Role Description
This role focuses on building and maintaining data pipelines and analytics infrastructure on AWS. You will work daily with S3, Glue, Redshift, Athena, Lake Formation, Airflow, SNS/SQS, and Postgres to make high-quality data available to analytics and ML teams.
Please note that the working hours for this job would be 5PM to 2AM IST.
Develop and maintain ETL/ELT jobs using AWS Glue and SQL/Python.
Help manage an S3-based data lake, organizing data for efficient querying via Athena and Redshift.
Build, schedule, and monitor data workflows using Apache Airflow (or a similar tool).
Apply Lake Formation policies to secure and govern data access.
Work with Postgres/PostgreSQL for operational and analytical use cases as needed.
Implement SNS/SQS-based notifications and event-driven flows within pipelines.
Collaborate with analytics and ML teams to understand data needs and deliver robust datasets.

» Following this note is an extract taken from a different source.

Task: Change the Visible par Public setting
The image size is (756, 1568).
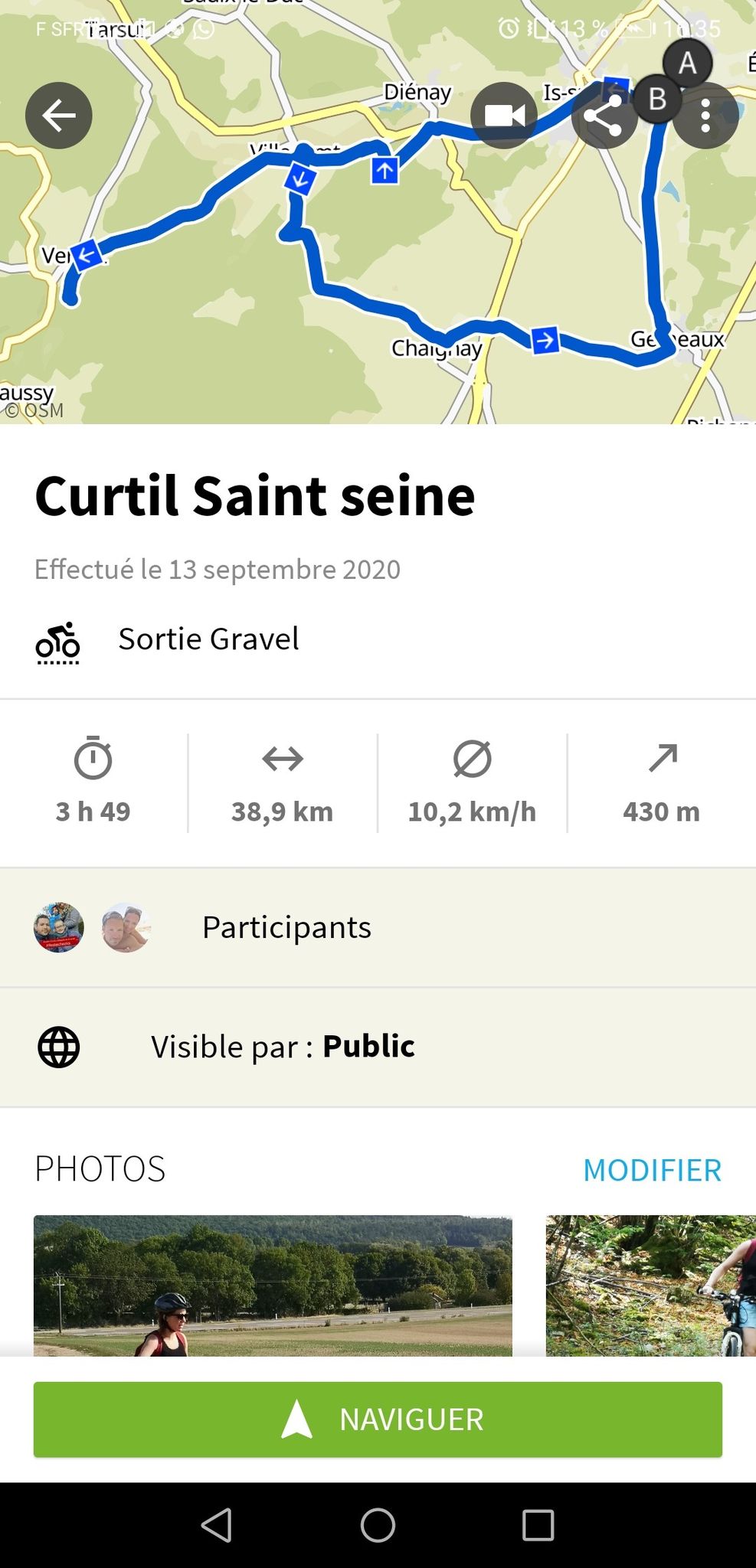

Contribute to code reviews, documentation, and ongoing data quality checks.
Qualifications
2+ years of experience as a Data Engineer or in a similar data-focused role.
Hands-on experience with AWS data tools such as:
S3, Glue, Redshift, Athena, Lake Formation
Experience scheduling and managing pipelines with Airflow (or equivalent orchestration tool).
Solid SQL skills and familiarity with Postgres/PostgreSQL.
Understanding of data modelling, partitioning, and performance optimization.
Comfort working in a fully remote environment with Git-based workflows and CI/CD.
Nice to have:
Experience with data quality frameworks or monitoring tools.
Exposure to BI tools or ML/analytics workflows.